Abstract:
A method of stabilizing aqueous microemulsions against hydrolysis or phase separation of the active ingredient therein comprising buffer the microemulsion to acidic conditions using a surface active hydrophobic acid having a pKa of about 2-5, which have a hydrophobic group capable of entering micelles to preclude an undesired increase in electrolyte strength in the bulk aqueous medium. The method is particularly applicable to active ingredients which ordinarily hydrolyze under basic conditions, or precipitate in an acid medium buffered by conventional inorganic acids. An embodiment of the invention comprises an aqueous microemulsion of a carbamate ester which is stabilized against hydrolysis or precipitation at a pH of about 6.5 with a buffer of nonylphenyl ethoxylated phosphoric acid.

Description:
CROSS-REFERENCE TO RELATED U.S. PATENT APPLICATIONS 
     This application is a continuation-in-part of application Ser. No. 777,033, filed Oct. 16, 1991, now abandoned which is a continuation-in-part of Ser. No. 654,250, filed Feb. 12, 1991,now abandoned which, in turn, is a continuation-in-part of application Ser. No. 546,014, filed Jun. 28, 1990, now U.S. Pat. No. 5,156,666 which, in turn, is a continuation-in-part of application Ser. No. 505,030, filed Apr. 5, 1990, now U.S. Pat. No. 5,160,520 which, in turn, is a continuation-in-part of application Ser. No. 448,707, filed Dec. 11, 1989 (now U.S. Pat. No. 5,071,463). 
    
    
     BACKGROUND OF THE INVENTION 
     1. Field of the Invention 
     This invention relates to stabilized aqueous microemulsions, and, more particularly, to a method of chemically and physically stabilizing aqueous microemulsions containing a water-insoluble active ingredient which normally is subject to hydrolysis under basic conditions, or phase separation in a conventionally buffered acid medium. 
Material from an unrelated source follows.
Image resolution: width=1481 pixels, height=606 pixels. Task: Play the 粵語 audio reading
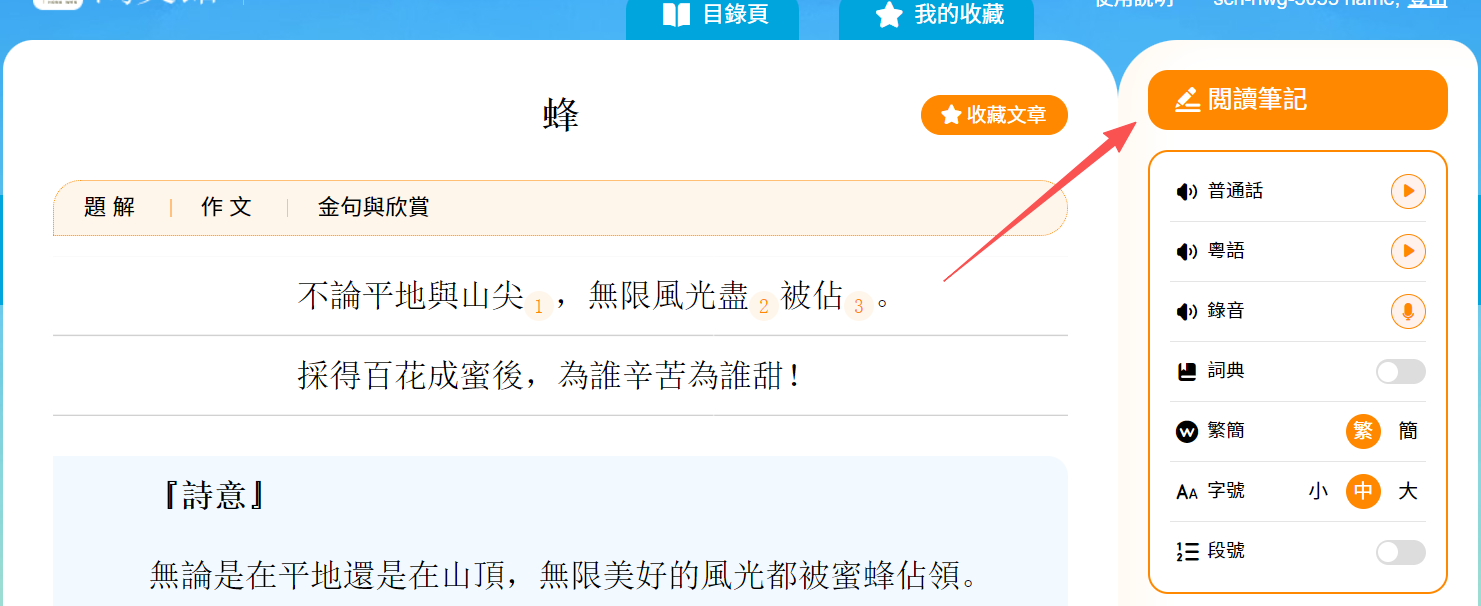pyautogui.click(x=1408, y=251)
     2. Description of the Prior Art 
     Microemulsions are oil-in-water or water-in-oil, clear, thermodynamically stable dispersions of two or more immiscible liquids wherein the dispersed phase consists of small droplets or micelles with diameters in the range of about 10 to 100 millimicrons. Aqueous microemulsion compositions are used to conveniently disperse active ingredients such as agriculturally active chemicals which are substantially insoluble in water. However, often aqueous microemulsions are observed to be unstable hydrolysis of the active ingredient and/or leakage of the active ingredient resulting in precipitation or crystallization in the water phase. For example, carbamates, esters, amides, phosphate esters and thiophosphates esters such as hydramethylnon, Carbaryl, and the like, are known to hydrolyze in water under basic conditions. 
     Accordingly, it is an object of this invention to provide a chemically and physically stabilized aqueous microemulsion of an active ingredient subject to hydrolysis and/or precipitation. 
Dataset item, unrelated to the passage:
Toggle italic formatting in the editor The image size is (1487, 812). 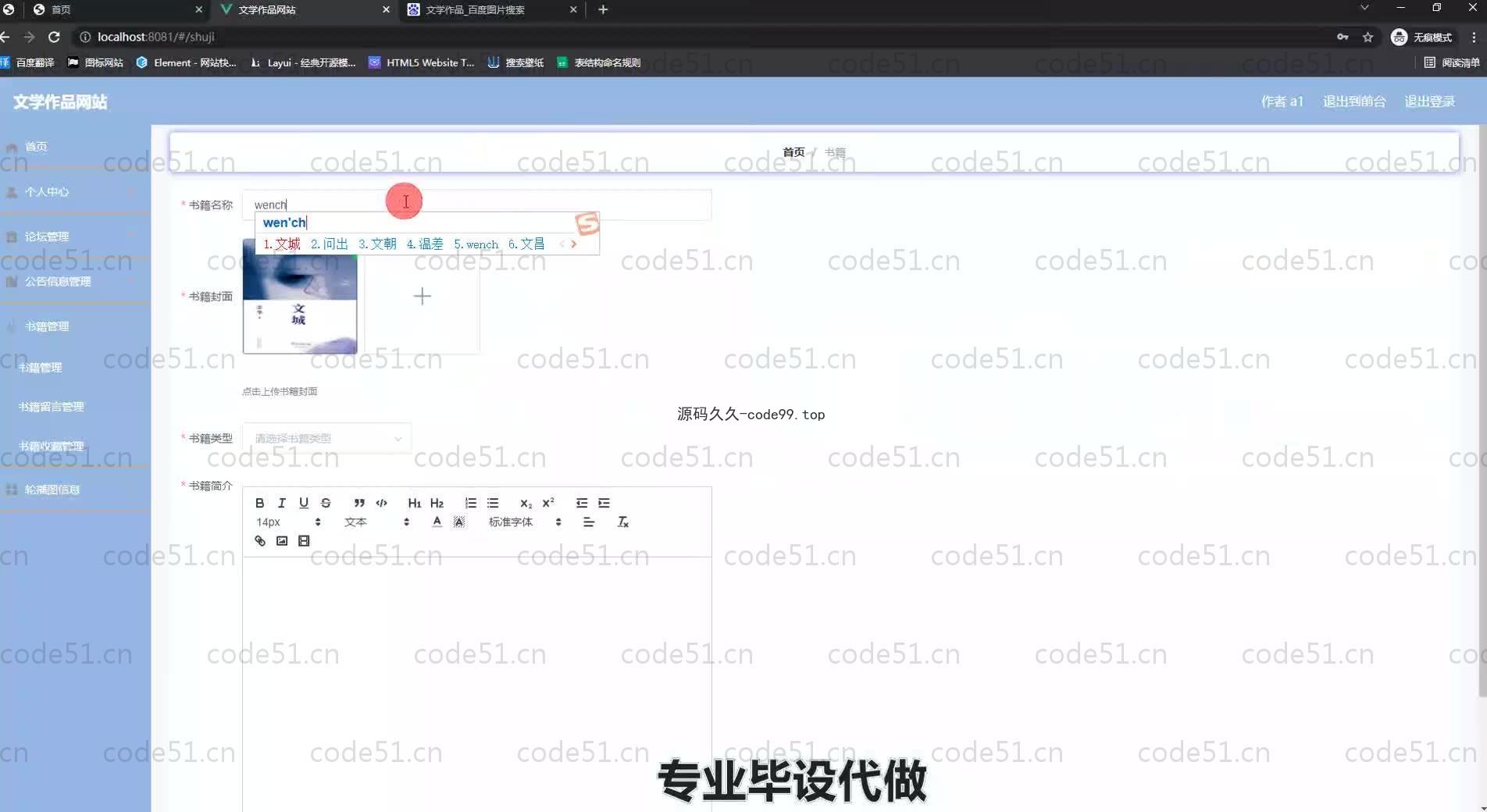tap(281, 504)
     Another object of this invention is to provide a method of stabilizing aqueous microemulsions against hydrolysis and/or precipitation of a water-insoluble, agriculturally active ingredient therein. 
     These and other objects and features of the invention will be made apparent from the following description thereof. 
     SUMMARY OF THE INVENTION 
     A method of stabilizing aqueous microemulsions against hydrolysis or phase separation of the active ingredient therein comprising buffer the microemulsion to acidic conditions using a surface active hydrophobic acid having a pKa of about 2-5, which have a hydrophobic group capable of entering micelles to preclude an undesired increase in electrolyte strength in the bulk aqueous medium. The method is particularly applicable to active ingredients which ordinarily hydrolyze under basic conditions, or precipitate in an acid medium buffered by conventional inorganic acids. An embodiment of the invention comprises an aqueous microemulsion of a carbamate ester which is stabilized against hydrolysis or precipitation at a pH of about 6.5 with a buffer of nonylphenyl ethoxylated phosphoric acid. 
    
    
     DETAILED DESCRIPTION OF THE INVENTION 
     Many active ingredients, can be formulated as aqueous microemulsions, for example, agriculturally active chemicals, which are water-immiscible or oily liquids and/or solids. However, certain of these compounds, e.g. cyclo compounds, such as lactones, carbamates, and carbamate esters, animal and plant derivatives, synthetic pyrethroids, amides, diphenyl compounds, non-phosphates, organic phosphates, thiophosphates, and dithiophosphates normally exhibit chemical instability under basic conditions due to hydrolysis; or phase instability due to precipitation of the compound. Typical of such insecticides such as agriculturally active chemicals are carbamate esters, amides, phosphate esters, thiocarbamates, thiophosphate esters or esters of thiophosphates. These insecticide compounds include Carbaryl, Aminocarb, Alphacypermethrin, Resmethrin, Allethrin, Diflubenzuron, Dicrotophos, Profenofos, Azinphos-methyl, Methfuroxam, Procymidone, Fthalide, Nitrothal-isopropyl, Tolclofos-methyl, Pyrazophos, Chloropropham,EPTC,DPX-L5300, DPX-F 5384, and Naptalam. (A detailed description of each of these chemicals is set forth in Agricultural Chemical Books I, II, III, and IV, Insecticides, 1989; Herbicides (1986-1987); Fumigants and Growth Regulators (1988); Revision by W. T. Thomson, Thomson Publications.) 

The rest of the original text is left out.